We turn our attention to arbitrary meromorphic binary operations $B(x,y): \mathbb{C}^2 \rightarrow \mathbb{C}$
I was considering so called "homomorphism" functional equations of the form $$ F(B(x,y)) = B(F(x), F(y)) $$
Some simple examples include
$$ F(x-y) = F(x) - F(y) $$
Which has meromorphic solutions $F(x) = c*x$ for your choice of complex constant $c$.
$$ F(x/y) = F(x)/F(y) $$
Which has mermorphic solutions $F(x) = x^c$ for your choice of complex constant $c$.
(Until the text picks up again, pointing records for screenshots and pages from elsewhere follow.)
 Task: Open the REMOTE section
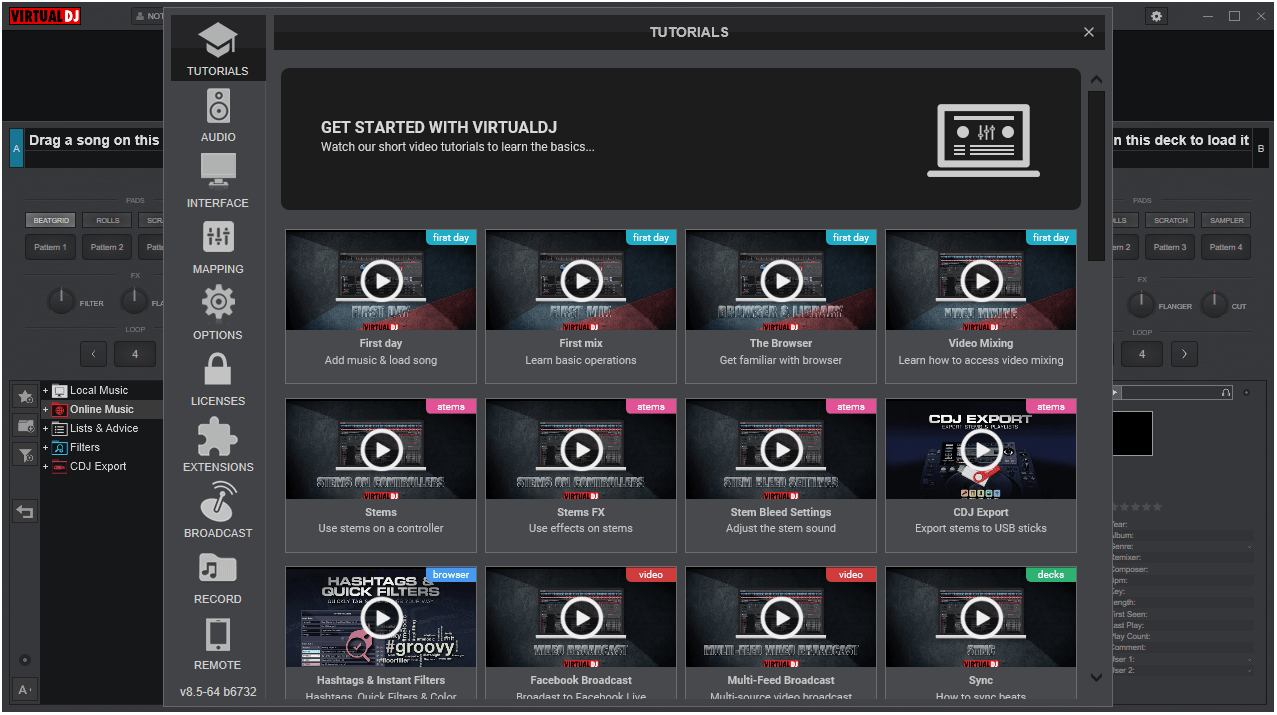tap(217, 640)
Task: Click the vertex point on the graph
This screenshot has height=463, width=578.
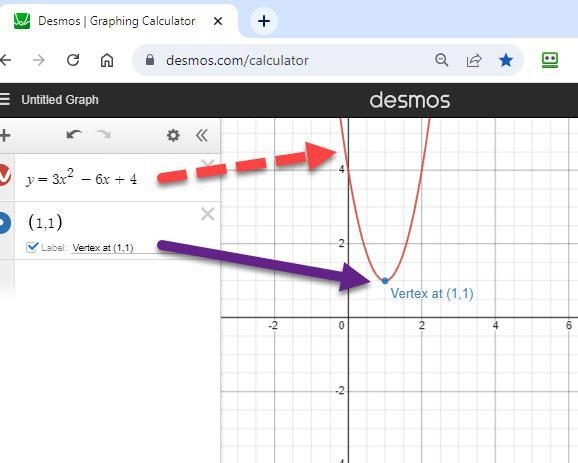Action: point(385,281)
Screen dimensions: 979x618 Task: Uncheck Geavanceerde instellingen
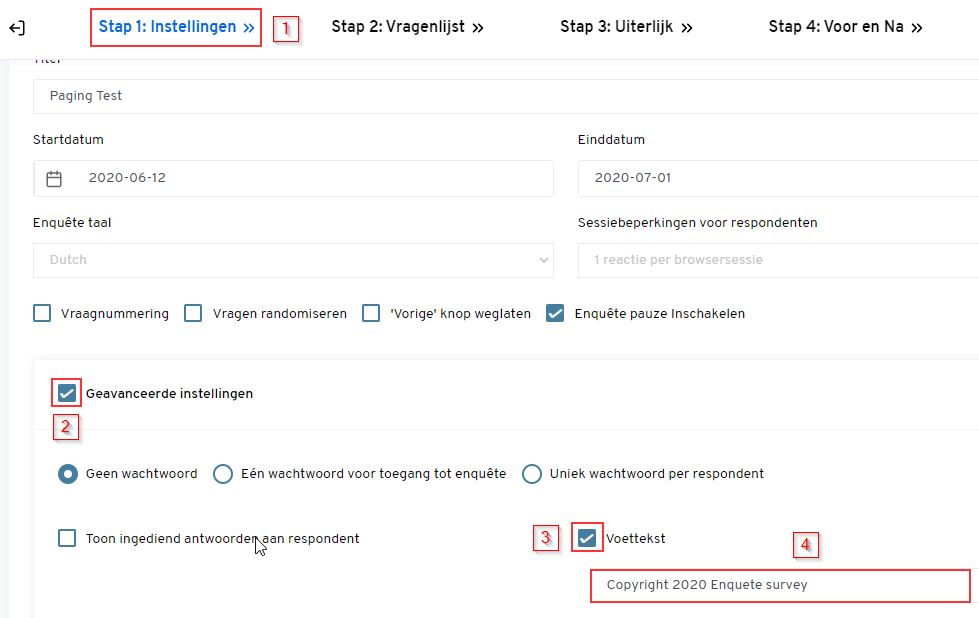pyautogui.click(x=65, y=393)
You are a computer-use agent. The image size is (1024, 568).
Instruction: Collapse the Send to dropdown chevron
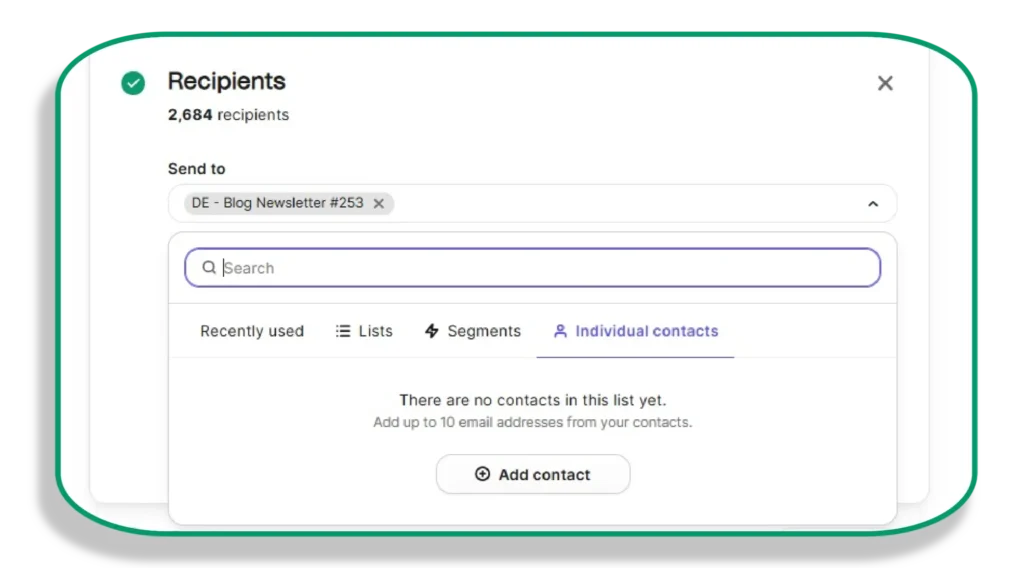[873, 204]
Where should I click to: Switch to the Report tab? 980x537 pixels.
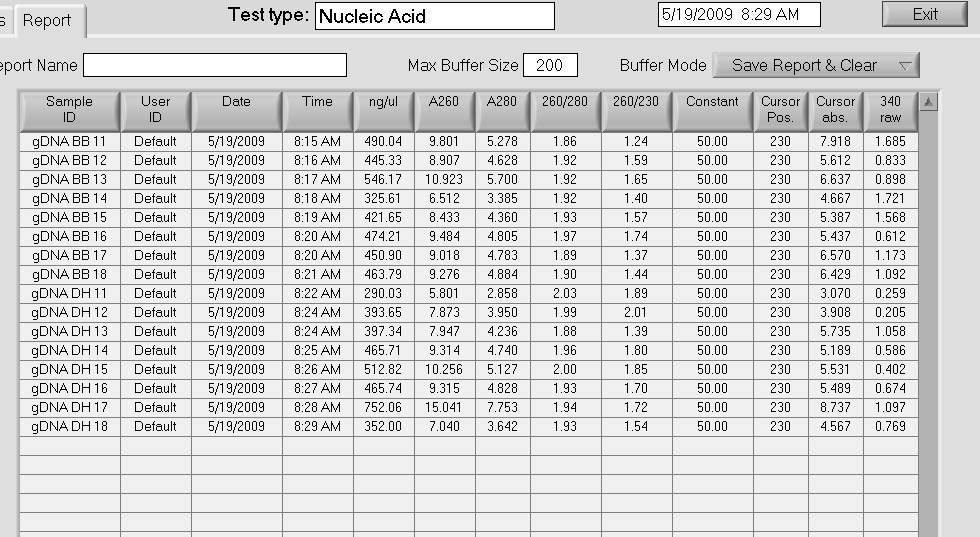click(x=47, y=20)
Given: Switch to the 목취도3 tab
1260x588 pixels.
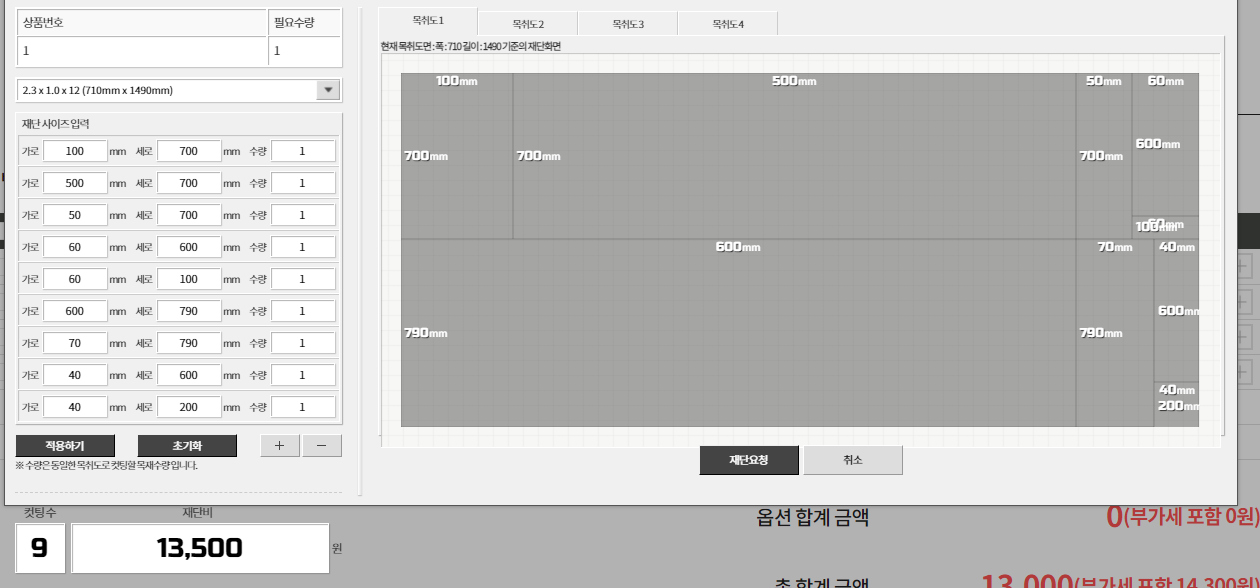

Now here's where things tricky. Suppose we look into
$$ F\left( \frac{1}{a-b} \right) = \frac{1}{F(a) - F(b)} $$
By setting $a = y + h$, $b = h$ its easy to see then that
$$ \lim_{h \rightarrow 0} \ h F \left( \frac{1}{h} \right) = \frac{1}{F'(y)} $$
Regardless whether the left hand side is well defined or not it clearly does not depend on $y$ at all, so any such $F$ must be piece wise constant and outside of the trivial solution $F(x) = x$ cannot be meromorphic.
So here's the question:
Under WHAT conditions on the binary operator $B(x,y)$ does the equation
$$ F(B(x,y)) = B(F(x), F(y)) $$
Have a non trivial meromorphic solution $F(x)$?
Possible Direction:
It's interesting that while $F \left( \frac{1}{a-b} \right) = \frac{1}{F(a) - F(b)}$ doesn't admit non trivial solutions that the equation $$ F \left( \frac{1}{\frac{1}{a} - \frac{1}{b}} \right) = \frac{1}{\frac{1}{F(a)} - \frac{1}{F(b)}} $$ DOES admit non trivial solutions, namely $f(x) = cx$
It would seem to me based on all this evidence that $B(x,y)$ having an identity and being associative might be very important.